## Records provided
──────

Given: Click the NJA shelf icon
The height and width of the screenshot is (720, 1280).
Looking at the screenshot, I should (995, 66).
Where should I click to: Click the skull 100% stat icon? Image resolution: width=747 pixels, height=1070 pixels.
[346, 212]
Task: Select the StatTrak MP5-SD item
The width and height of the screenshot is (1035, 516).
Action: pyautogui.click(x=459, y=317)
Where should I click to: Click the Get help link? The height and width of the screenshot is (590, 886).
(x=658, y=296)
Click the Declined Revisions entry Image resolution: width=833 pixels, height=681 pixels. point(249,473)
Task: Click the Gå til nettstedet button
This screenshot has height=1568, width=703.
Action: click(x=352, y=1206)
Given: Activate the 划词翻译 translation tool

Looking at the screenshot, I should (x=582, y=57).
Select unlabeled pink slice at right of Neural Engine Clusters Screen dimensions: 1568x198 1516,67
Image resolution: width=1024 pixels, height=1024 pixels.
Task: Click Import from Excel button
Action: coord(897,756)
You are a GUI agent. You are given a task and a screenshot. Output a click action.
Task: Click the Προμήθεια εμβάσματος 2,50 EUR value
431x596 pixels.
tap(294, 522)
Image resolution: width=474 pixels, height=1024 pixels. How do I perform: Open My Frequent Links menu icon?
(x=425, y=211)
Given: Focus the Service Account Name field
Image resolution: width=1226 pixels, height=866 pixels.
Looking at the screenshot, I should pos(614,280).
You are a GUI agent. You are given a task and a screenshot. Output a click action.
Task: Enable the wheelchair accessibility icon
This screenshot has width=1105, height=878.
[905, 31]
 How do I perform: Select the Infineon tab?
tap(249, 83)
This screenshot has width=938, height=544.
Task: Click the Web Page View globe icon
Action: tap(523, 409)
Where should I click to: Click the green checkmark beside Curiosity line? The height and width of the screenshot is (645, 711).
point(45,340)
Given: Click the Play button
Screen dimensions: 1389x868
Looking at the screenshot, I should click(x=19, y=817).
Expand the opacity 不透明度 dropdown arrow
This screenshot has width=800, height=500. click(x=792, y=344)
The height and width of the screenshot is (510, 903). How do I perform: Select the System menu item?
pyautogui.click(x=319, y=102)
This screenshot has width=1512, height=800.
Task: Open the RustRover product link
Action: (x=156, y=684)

──────

## Activity
Your answer should be the full set of records above, restated exactly.

## Response to the task
Given: Click the NJA shelf icon
The height and width of the screenshot is (720, 1280).
Looking at the screenshot, I should (995, 66).
Where should I click to: Click the skull 100% stat icon? Image resolution: width=747 pixels, height=1070 pixels.
[346, 212]
Task: Select the StatTrak MP5-SD item
The width and height of the screenshot is (1035, 516).
Action: pyautogui.click(x=459, y=317)
Where should I click to: Click the Get help link? The height and width of the screenshot is (590, 886).
(x=658, y=296)
Click the Declined Revisions entry Image resolution: width=833 pixels, height=681 pixels. point(249,473)
Task: Click the Gå til nettstedet button
This screenshot has height=1568, width=703.
Action: click(x=352, y=1206)
Given: Activate the 划词翻译 translation tool

Looking at the screenshot, I should (x=582, y=57).
Select unlabeled pink slice at right of Neural Engine Clusters Screen dimensions: 1568x198 1516,67
Image resolution: width=1024 pixels, height=1024 pixels.
Task: Click Import from Excel button
Action: coord(897,756)
You are a GUI agent. You are given a task and a screenshot. Output a click action.
Task: Click the Προμήθεια εμβάσματος 2,50 EUR value
431x596 pixels.
tap(294, 522)
Image resolution: width=474 pixels, height=1024 pixels. How do I perform: Open My Frequent Links menu icon?
(x=425, y=211)
Given: Focus the Service Account Name field
Image resolution: width=1226 pixels, height=866 pixels.
Looking at the screenshot, I should pos(614,280).
You are a GUI agent. You are given a task and a screenshot. Output a click action.
Task: Enable the wheelchair accessibility icon
This screenshot has width=1105, height=878.
[905, 31]
 How do I perform: Select the Infineon tab?
tap(249, 83)
This screenshot has width=938, height=544.
Task: Click the Web Page View globe icon
Action: tap(523, 409)
Where should I click to: Click the green checkmark beside Curiosity line? The height and width of the screenshot is (645, 711).
point(45,340)
Given: Click the Play button
Screen dimensions: 1389x868
Looking at the screenshot, I should click(x=19, y=817).
Expand the opacity 不透明度 dropdown arrow
This screenshot has width=800, height=500. click(x=792, y=344)
The height and width of the screenshot is (510, 903). How do I perform: Select the System menu item?
pyautogui.click(x=319, y=102)
This screenshot has width=1512, height=800.
Task: Open the RustRover product link
Action: (x=156, y=684)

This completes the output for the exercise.